NASA Gives Up on LISA
Sorry to bump Julianne’s fun post further down the page, but lots of news today. This particular piece of news is not fun: NASA is abandoning LISA, the planned Laser Interferometer Space Antenna, as well as IXO, an X-ray satellite observatory (formerly “Constellation X”). Steinn has some of the ugly details. Short story: money is tight, and the James Webb Space Telescope is taking all of it. (Not that JWST is completely immune from danger itself…)
LISA is not completely dead: the European Space Agency will keep the planning alive. But this is a serious step, not just a feint in a budget negotiation; the LISA International Science Team is being disbanded, told to pack up and go home. Hopefully the ESA will continue to push forward, and individual researchers in the US can somehow find money to still think about gravitational-wave astrophysics from space. It’s possible that a smaller mission could be put forward, but it’s not as if NASA has extra money they’re looking to spend right now.

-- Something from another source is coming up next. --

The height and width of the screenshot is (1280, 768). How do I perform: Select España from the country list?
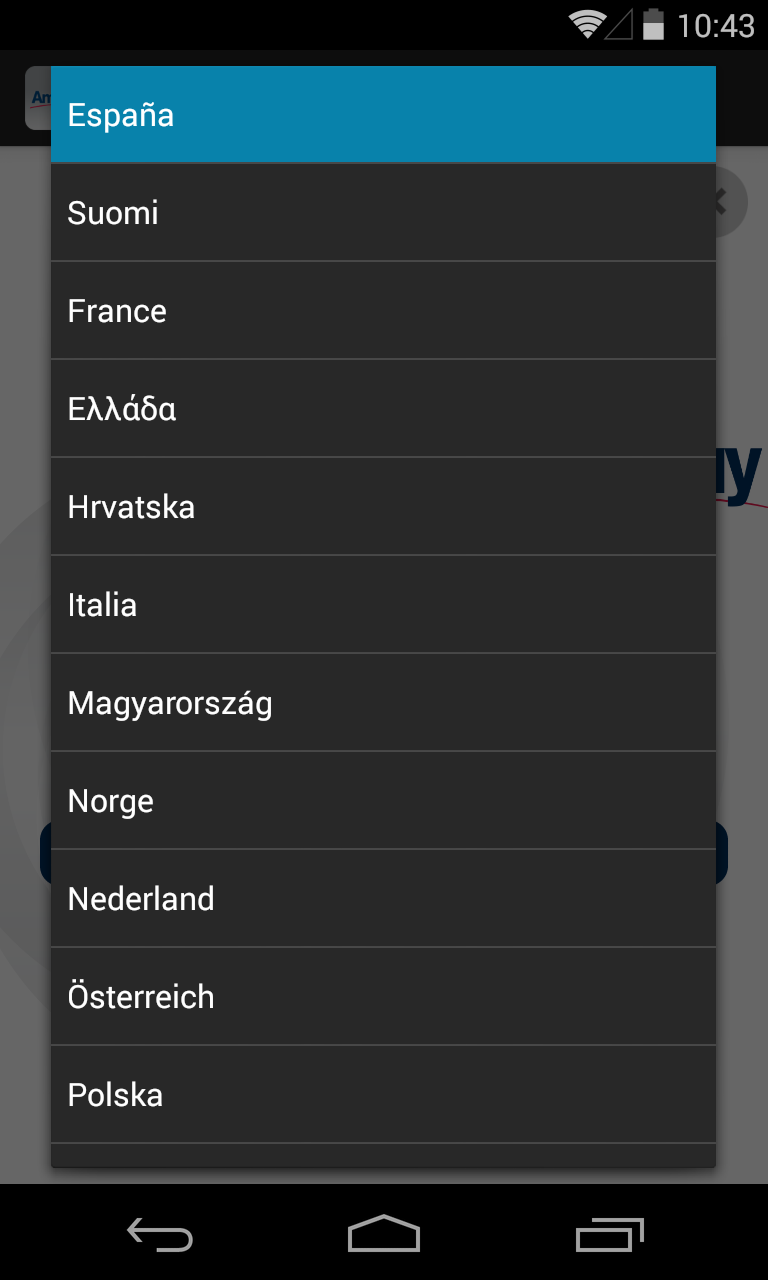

Of all the concepts for big astrophysics missions in space, LISA is my favorite. Unlike LIGO, which strains as hard as possible and hopefully will detect something once its upgraded, LISA would be bombarded with gravitational waves, and the trick will be picking out the interesting signals from above the ambient noise. (That’s a problem we don’t mind having.) I was part of the original Beyond Einstein roadmap team (pdf) that packaged LISA and Constellation-X together with a dark energy mission to create an ambitious but realistic plan for NASA cosmology that Congress and the OMB could get behind. That was in 2002, before wars and tax cuts and financial catastrophes sapped the government of its ability to pay for anything. The best-laid plans of mice and men and NASA panels, as the saying goes.
LISA’s science is not just achievable, it’s incredibly interesting. It would detect thousands of binary systems within our galaxy, as well as numerous inspirals of middleweight black holes into supermassive ones in other galaxies, giving us incredibly detailed access to the spacetime metric near a black hole. As a side benefit, the wavelength is just right for looking at gravitational waves that might be produced in the early universe if the electroweak phase transition is especially violent. I remember giving a talk to particle physicists planning the International Linear Collider (another possibly doomed endeavor) back in 2003. It was great to see their eyes light up when I told them about this connection between satellite observatories and particle accelerators — at a meeting dominated by budget worries, it was a tiny oasis of actual science.
Hopefully things will somehow work out, but there’s not a lot of reason for optimism at the moment. We’ll see how things go.